Soon he was moving among these artistic heroes, and his strange, visionary work was influencing the Pre-Raphaelite Brotherhood itself, gently pushing it away from its earlier concentrated realism to more stylised patternings, while, as a founder member of what later became the design studio Morris & Co, he was one of the motivating forces of the Arts and Crafts movement. Design work, particularly stained-glass, was the financial bedrock that enabled this achingly slow painter to spend decades on his canvases.

It also distracted from his roller-coaster private life. Aged 27, he had married Georgie MacDonald, a Methodist minister’s daughter. On the surface, nothing could be more suitable: Georgie was artistic, intelligent and, as Burne-Jones grew more successful, was liked and admired by his new, grander friends. All this went for nothing as Burne-Jones became besotted with Maria Zambaco, a beautiful Anglo-Greek woman studying to become an artist herself (the dark, strong-featured Zambaco can be seen in many of Burne-Jones’s works, as can the sober, wide-eyed Georgie). There was some sort of undefined emotional climax – threats of suicide, hysteria – before Burne-Jones returned to Georgie.

For the rest of his life he felt her steadiness and sense of moral purpose as a reproach, and things were never harmonious thereafter. His relationship with Morris was also damaged – Morris, too, had an errant spouse (Janey Morris had a long affair with Rossetti), and he sided with Georgie, while their political views, moving firmly towards socialism, were increasingly in conflict with Burne-Jones’s fondness for the titled. Thus Burne-Jones’s life became punctuated by a series of amitiés amoureuses with socially prominent women.
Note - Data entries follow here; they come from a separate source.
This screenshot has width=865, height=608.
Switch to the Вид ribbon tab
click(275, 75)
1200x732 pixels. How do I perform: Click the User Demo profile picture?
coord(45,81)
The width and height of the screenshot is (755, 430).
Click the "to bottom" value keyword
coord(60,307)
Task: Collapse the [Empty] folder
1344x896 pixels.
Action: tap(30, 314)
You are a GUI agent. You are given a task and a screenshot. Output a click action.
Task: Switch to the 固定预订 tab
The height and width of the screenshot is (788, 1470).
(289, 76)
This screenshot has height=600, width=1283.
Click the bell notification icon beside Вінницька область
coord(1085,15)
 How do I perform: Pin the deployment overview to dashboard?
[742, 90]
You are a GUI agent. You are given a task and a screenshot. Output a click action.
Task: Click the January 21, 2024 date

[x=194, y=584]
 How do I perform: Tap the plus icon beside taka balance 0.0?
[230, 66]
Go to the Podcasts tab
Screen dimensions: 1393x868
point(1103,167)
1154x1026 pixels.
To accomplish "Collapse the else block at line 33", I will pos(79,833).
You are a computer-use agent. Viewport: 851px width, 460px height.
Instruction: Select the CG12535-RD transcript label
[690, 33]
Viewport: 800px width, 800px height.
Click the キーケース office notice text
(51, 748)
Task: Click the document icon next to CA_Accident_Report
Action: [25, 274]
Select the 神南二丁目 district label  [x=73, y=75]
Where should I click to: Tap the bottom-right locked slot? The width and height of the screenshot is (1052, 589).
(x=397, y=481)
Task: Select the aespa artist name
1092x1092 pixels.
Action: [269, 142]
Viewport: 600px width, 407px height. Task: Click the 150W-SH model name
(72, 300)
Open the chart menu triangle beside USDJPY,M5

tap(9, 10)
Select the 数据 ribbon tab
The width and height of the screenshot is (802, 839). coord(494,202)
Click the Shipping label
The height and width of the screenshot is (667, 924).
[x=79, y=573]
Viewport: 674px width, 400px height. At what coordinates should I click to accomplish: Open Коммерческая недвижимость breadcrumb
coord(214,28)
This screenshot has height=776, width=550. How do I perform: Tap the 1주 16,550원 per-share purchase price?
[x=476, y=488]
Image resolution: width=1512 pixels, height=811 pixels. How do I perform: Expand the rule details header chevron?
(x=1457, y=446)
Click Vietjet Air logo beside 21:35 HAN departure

Sometimes he wrote half a dozen letters a day to one, at other times he simultaneously declared his passion for two women at once.

All of this is well handled by MacCarthy. Author of the definitive biography of William Morris, she is in the ideal position to turn her attention to Morris’s friend, while as a historian of the Arts and Crafts movement, she gives, perhaps for the first time, equal weight to Burne-Jones’s design work, instead of relegating it to an afterthought to his paintings. Her discussions of stained-glass and wood engraving are enlightening as well as engrossing.

One can’t help but feel, however, that by the end of the book MacCarthy really didn’t like, or even admire, Burne-Jones very much. He was, she writes with a certain impatience, “maddeningly evasive”, and she never really gets to grips with the “peculiar doubleness” of this melancholy dreamer who loved uproarious company.

Especially in regard to his relationship with Morris, she can be sharp. Burne-Jones throughout his life drew spontaneous caricatures of people and events as they passed by, and MacCarthy notes that those of Morris displayed “extraordinary fondness with a little edge of cruelty”. Once, when they were young, Burne-Jones went to the enormous trouble of sitting up one night so that he might secretly alter his sleeping friend’s waistcoat, so that the stout Morris would think he had become hugely fatter overnight. There was a vengeful undertone in Burne-Jones’s love for his friend.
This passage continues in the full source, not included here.